Meet Bob. Bob purchased a return train ticket to travel from Bristol to Reading by a train at 15:22 on Friday 23/09/22, and to return a week later, for £105.
Bob arrived at the station platform at 15:18 to embark his train, but only to be informed by the platform attendant that for some unknown reason, his train (along with the one scheduled at the same time on the day prior) had actually left at 15:15, despite being scheduled for 15:22.
Bob went to the train operator's service counter where the operator's representative unequivocally apologized for the issue and taking full responsibility, issued him a "travel authorization" that would allow him to board any reading-bound trains that day via any route. Bob then waited for about an hour and was over an hour later arriving in reading than planned, causing him to be very late to an event which he had paid £25 for a ticket to attend, which caused him embarrassment.
Meet Charles. Charles paid a lawyer £150 for a consultation and to submit some paperwork for a deadline that was coming up in a few weeks, both components of which services were explicitly agreed to be covered by the payment of £150. They have their consultation in which Charles rigourously explains the entire situation to the lawyer, who tells him to send over relevant materials and to "leave it with her". More than 6 months later, she then still hasn't gotten back to Charles at all, despite him giving an email to follow up and a call to her office whose receptionist assured him she would follow up, both before the relevant several-weeks deadline.

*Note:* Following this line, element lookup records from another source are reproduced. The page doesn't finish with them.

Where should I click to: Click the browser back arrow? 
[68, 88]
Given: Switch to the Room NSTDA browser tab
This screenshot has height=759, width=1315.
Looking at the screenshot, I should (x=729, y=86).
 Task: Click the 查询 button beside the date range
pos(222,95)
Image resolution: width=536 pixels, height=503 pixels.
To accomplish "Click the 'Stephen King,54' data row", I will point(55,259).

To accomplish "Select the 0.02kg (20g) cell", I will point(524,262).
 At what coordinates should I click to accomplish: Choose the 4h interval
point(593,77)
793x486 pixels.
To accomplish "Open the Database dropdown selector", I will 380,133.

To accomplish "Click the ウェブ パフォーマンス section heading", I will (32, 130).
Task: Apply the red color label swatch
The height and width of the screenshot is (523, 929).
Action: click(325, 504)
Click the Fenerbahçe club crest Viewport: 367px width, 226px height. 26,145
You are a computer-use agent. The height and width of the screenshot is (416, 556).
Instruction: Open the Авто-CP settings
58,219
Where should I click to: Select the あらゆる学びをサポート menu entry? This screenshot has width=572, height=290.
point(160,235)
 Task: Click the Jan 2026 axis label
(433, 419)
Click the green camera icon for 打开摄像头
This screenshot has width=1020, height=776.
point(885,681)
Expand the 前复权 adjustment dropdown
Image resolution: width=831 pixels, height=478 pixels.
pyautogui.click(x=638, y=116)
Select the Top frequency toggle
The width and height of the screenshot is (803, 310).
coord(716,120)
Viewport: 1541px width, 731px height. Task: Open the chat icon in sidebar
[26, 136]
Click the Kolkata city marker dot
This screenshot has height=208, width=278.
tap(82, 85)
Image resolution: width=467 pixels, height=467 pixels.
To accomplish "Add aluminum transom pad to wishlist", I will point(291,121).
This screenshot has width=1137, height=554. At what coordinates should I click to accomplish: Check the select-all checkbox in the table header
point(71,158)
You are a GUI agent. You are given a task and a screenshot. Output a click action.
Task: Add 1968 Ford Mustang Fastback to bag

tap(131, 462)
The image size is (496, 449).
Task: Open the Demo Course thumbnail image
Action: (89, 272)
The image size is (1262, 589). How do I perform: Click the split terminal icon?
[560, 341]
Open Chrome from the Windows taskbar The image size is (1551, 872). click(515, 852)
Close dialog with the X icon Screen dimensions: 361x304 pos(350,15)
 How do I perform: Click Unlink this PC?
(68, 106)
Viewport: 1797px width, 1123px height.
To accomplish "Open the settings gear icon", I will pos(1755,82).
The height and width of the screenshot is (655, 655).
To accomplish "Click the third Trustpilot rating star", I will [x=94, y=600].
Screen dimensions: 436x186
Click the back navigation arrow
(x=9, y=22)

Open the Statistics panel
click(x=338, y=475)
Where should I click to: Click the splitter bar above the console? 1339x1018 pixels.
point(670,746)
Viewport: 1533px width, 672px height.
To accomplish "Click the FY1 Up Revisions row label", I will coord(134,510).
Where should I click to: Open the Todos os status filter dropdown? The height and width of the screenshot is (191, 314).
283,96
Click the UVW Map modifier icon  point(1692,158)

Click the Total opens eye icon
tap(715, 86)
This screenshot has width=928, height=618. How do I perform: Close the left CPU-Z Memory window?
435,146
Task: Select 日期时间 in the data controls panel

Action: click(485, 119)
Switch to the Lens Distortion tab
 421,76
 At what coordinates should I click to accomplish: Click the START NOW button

Bob has been advised that the first remedy under the consumer rights act is a repeat performance, as Charles has also been so advised.
For Bob, how can the travel authorization to travel more than an hour later than he had purchased his ticket (and so contracted with the rail operator) for, so is that truly an adequate performance at all, much less a repeat performance, of the operator's contractual obligations?
For Charles, who was advised that under the CRA he is to firstly give the other party an opportunity for repeat performance, but how can there be any if the relevant deadline has already long passed and he indeed had to find another lawyer to deal with the issue?
What are Bob's and Charles's respective positions?